第31章 怪奇現象
部活も終わり、皆がさっさと帰っていく中…私は、帰ろうという気にはならなかった。
そのことに実弥はめざとく気づいた。
「おい、帰らねえのか。さっさと帰らねえとお前のじいさんとばあさんが心配するだろうがァ。」
「…何でそんな保護者みたいなことを言うの?」
私達は皆にバレないようにこそこそと話し合った。
「じゃあ、実弥が伝えておいてよ。私はちょっと残るからさ。」
「はあ?いったい何をするんだよ…。」
「もう、本当に保護者みたいだね。……お節介な近所のおばちゃんみたい。」
「あ?」
実弥が青筋をたてる。
言っておいてあれなんだけど、そんな近所のおばちゃん会ったことありません。ごめん。
「まあ適当にごまかしておいてね。

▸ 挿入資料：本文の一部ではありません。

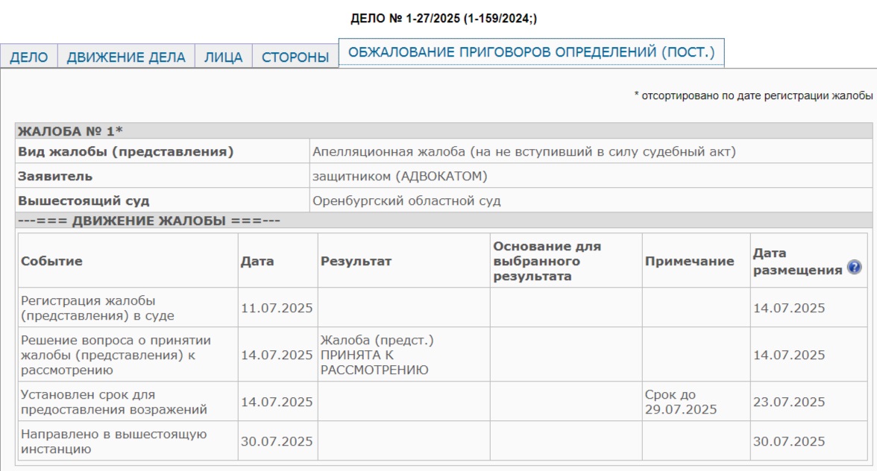
Task: Click the 23.07.2025 placement date cell
Action: 789,402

」
「あ、おい!」
実弥に何かを言われる前にさっさとその場を去った。
私はずっと感じていた気になる気配の方へ向かった。
それは私のクラスの教室からしていた。
この世のものではない何かの気配に混じって、優鈴の存在がひしひしとしていた。部活も終われば日が落ちてくる。窓から差し込む夕日色に廊下が染まっていた。
夜になる前に、優鈴を帰した方が良いだろう。何てったって、あの優鈴だ。
「霧雨さんッ!!」
「うぐッ!!」
廊下を走っていたら急に首根っこをつかまれた。突然のことに首が締まった。気配を感じ取っていたから走っていたスピードを落として対処できたけど、人間は急に止まれないし、首が締まっては冗談にならない。
「れ〜ん〜ご〜く〜く〜ん???」
「廊下は歩かなくては!!」
ぐうの音も出ない。止め方に難はあったが、彼が正しい。
「そんなに慌ててどこに行くんだ?」
「煉獄くんこそ、何でこんなところにいるの?ここから先は二年生の教室だよ?」
「うむ…いや、部活終わりに職員室に課題を提出しに行っていたら迷ってしまってな。下駄箱どこかわからなかった!」
煉獄くんは照れもせず大きな声で言った。…まあ一年生だし。さすが私立というか、この学園は広いからしょうがないね。